*What to produce:* After finding the line containing "This screenshot has height=636, width=812." below, please output that line and each following one through the line containing "The width and height of the screenshot is (2576, 1018).", exactly as written.

Items from a data source:
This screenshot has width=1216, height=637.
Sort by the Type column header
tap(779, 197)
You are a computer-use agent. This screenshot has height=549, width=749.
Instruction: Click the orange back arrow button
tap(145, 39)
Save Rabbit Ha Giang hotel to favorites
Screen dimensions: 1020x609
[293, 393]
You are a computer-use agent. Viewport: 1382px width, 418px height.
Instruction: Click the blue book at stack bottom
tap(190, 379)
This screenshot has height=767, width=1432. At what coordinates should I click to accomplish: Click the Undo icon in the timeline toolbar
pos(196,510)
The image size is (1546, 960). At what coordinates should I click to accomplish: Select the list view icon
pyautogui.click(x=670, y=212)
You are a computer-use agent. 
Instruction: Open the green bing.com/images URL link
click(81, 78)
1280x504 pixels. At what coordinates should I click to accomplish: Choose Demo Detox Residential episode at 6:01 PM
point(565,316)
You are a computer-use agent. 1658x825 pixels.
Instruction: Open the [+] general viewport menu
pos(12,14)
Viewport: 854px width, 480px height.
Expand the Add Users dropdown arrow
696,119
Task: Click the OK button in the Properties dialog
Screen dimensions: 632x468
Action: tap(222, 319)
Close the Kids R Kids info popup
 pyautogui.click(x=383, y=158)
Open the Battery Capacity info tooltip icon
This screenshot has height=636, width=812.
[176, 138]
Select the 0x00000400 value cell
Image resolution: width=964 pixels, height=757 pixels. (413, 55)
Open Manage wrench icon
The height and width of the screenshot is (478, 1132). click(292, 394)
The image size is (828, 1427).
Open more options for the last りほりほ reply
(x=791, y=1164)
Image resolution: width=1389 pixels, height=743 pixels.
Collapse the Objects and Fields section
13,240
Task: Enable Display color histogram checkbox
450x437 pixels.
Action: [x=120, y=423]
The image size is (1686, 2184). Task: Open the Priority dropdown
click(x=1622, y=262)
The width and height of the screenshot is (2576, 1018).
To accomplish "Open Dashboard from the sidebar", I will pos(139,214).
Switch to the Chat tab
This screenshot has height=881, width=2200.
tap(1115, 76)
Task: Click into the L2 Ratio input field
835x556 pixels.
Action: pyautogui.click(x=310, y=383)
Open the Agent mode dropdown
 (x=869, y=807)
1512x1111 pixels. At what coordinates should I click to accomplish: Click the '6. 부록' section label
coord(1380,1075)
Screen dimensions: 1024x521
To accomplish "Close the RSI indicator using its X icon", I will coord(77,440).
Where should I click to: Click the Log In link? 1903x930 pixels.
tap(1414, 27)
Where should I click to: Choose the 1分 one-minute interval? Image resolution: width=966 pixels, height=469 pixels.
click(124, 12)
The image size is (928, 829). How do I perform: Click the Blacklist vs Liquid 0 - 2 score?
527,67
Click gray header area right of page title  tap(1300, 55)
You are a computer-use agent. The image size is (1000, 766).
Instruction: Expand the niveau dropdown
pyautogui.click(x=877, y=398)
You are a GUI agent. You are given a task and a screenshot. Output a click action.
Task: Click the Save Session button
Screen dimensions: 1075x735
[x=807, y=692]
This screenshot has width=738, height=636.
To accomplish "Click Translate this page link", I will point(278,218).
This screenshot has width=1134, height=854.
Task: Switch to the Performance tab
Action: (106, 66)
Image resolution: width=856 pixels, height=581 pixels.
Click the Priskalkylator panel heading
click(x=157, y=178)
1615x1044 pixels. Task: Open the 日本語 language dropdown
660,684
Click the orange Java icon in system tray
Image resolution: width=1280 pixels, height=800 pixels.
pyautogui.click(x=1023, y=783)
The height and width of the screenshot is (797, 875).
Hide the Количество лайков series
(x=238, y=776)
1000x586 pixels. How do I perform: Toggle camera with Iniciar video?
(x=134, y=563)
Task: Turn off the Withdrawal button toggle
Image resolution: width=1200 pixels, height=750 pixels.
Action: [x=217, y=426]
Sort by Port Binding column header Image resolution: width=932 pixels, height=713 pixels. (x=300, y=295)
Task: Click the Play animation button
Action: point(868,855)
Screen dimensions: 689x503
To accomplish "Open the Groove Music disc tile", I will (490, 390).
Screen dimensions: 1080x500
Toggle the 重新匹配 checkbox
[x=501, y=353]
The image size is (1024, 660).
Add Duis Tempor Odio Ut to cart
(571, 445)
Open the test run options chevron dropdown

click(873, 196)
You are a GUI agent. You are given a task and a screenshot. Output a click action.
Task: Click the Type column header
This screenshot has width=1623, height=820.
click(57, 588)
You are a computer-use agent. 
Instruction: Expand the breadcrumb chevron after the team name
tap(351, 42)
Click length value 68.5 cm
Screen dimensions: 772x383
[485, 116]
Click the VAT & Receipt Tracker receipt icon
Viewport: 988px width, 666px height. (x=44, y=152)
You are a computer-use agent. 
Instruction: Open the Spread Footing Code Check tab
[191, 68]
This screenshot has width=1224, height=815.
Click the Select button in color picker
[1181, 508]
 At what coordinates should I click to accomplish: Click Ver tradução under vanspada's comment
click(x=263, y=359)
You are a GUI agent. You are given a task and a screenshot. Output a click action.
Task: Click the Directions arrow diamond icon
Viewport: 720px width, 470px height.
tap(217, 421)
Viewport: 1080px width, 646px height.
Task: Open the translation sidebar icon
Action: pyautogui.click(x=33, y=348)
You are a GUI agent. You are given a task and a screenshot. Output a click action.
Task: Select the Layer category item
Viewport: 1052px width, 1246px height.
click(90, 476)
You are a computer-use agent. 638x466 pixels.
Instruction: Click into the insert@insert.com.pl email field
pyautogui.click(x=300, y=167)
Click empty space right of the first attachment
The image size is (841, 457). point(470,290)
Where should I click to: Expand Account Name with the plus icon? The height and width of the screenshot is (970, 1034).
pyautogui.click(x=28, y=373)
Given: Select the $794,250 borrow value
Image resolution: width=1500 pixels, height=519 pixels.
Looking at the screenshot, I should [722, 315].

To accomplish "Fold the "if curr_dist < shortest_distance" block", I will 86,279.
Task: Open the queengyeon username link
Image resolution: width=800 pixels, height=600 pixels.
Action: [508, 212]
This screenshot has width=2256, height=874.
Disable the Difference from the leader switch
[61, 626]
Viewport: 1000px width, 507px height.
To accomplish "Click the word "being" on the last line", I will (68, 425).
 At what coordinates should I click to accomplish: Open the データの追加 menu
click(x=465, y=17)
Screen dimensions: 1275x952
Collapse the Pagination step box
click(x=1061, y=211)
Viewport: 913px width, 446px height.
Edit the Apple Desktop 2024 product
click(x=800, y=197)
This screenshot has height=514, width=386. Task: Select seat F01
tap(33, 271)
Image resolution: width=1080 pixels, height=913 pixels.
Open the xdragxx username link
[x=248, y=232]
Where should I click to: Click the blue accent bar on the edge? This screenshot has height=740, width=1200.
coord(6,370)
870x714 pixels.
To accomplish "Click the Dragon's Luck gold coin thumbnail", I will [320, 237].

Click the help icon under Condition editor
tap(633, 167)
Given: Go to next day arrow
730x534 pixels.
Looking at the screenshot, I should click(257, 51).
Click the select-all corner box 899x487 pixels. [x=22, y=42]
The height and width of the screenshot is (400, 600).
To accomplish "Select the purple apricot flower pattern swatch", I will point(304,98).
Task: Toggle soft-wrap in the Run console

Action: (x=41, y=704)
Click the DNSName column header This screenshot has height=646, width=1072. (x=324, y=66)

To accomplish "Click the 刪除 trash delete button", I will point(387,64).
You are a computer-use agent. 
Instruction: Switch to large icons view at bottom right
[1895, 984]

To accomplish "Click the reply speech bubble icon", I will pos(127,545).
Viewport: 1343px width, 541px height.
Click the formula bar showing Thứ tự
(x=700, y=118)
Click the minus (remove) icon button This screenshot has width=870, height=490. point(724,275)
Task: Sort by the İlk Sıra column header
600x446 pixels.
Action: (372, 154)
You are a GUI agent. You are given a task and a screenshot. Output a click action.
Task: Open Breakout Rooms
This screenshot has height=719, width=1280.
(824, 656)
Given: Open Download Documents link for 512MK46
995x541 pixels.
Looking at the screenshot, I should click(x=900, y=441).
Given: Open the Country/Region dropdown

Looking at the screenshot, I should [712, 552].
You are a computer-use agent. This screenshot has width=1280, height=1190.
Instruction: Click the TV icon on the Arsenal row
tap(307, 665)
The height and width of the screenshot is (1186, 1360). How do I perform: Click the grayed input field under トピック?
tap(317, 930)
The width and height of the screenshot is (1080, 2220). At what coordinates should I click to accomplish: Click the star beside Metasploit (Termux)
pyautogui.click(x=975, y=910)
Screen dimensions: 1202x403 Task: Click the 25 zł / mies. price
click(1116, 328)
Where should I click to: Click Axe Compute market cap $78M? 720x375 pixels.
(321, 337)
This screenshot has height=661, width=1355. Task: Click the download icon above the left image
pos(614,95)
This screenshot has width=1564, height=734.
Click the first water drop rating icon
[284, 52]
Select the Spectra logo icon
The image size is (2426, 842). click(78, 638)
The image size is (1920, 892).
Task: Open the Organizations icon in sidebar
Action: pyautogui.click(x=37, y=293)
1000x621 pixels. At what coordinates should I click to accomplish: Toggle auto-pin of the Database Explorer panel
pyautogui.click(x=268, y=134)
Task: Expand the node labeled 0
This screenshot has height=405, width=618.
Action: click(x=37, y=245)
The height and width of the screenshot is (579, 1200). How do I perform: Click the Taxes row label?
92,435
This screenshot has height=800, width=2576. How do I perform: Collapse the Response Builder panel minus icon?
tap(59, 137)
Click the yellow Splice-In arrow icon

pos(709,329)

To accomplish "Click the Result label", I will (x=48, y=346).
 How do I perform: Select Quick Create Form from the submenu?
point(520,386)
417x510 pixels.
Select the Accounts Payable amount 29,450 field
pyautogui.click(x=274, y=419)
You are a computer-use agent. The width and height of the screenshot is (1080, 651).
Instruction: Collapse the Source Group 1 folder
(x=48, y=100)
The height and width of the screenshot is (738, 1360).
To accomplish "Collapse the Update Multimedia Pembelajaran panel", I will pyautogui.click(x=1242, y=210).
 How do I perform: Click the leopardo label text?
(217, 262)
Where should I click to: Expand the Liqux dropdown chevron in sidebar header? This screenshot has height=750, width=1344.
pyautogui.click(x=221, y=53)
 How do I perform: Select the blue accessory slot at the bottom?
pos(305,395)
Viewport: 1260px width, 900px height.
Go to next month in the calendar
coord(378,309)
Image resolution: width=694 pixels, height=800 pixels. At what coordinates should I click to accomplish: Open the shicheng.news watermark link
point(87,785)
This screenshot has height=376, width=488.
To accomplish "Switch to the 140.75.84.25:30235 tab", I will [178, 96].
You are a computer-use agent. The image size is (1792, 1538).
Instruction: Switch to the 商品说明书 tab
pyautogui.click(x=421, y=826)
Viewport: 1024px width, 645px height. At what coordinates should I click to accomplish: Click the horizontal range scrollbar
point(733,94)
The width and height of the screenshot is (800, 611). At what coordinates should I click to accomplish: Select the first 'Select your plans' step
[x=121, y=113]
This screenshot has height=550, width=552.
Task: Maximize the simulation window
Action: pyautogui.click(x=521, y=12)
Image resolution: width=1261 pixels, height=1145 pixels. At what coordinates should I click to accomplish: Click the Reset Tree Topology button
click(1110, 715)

*Exercise output:*
This screenshot has height=636, width=812.
[176, 138]
Select the 0x00000400 value cell
Image resolution: width=964 pixels, height=757 pixels. (413, 55)
Open Manage wrench icon
The height and width of the screenshot is (478, 1132). click(292, 394)
The image size is (828, 1427).
Open more options for the last りほりほ reply
(x=791, y=1164)
Image resolution: width=1389 pixels, height=743 pixels.
Collapse the Objects and Fields section
13,240
Task: Enable Display color histogram checkbox
450x437 pixels.
Action: [x=120, y=423]
The image size is (1686, 2184). Task: Open the Priority dropdown
click(x=1622, y=262)
The width and height of the screenshot is (2576, 1018).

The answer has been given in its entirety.